- WHAT IS EXPECTED -
Copy out again, word for word, the rows starting at the line that contains "Where should I" and continuing through the end of the rows.

- Data on locating visible targets -
___
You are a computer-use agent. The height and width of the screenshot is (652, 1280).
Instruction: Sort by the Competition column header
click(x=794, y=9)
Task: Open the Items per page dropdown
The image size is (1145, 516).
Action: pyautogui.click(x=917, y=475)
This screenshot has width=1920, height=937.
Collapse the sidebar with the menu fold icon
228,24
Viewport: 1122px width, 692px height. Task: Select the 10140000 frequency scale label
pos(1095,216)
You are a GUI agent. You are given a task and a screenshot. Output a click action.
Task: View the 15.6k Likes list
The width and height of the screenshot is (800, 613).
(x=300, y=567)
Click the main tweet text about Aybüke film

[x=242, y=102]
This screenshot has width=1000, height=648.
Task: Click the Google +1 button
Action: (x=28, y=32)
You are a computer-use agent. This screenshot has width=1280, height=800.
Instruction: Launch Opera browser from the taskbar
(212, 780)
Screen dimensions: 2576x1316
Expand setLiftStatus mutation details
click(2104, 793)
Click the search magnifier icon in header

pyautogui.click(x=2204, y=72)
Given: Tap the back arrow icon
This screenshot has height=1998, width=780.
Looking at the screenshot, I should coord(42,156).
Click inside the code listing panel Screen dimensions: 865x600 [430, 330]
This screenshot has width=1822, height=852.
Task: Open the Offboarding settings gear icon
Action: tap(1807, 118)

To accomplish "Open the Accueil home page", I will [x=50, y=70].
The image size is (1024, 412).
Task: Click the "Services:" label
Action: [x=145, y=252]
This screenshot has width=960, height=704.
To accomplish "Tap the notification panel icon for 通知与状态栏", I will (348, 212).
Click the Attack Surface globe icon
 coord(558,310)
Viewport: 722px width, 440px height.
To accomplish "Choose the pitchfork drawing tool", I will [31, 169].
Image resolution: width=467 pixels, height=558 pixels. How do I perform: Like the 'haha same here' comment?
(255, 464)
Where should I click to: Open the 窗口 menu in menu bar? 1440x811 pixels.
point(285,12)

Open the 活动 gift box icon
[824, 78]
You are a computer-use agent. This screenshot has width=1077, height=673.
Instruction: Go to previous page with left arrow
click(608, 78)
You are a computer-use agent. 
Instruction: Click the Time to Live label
___
- TASK RESULT -
Where should I click to: Open the 窗口 menu in menu bar? 1440x811 pixels.
point(285,12)

Open the 活动 gift box icon
[824, 78]
You are a computer-use agent. This screenshot has width=1077, height=673.
Instruction: Go to previous page with left arrow
click(608, 78)
You are a computer-use agent. 
Instruction: Click the Time to Live label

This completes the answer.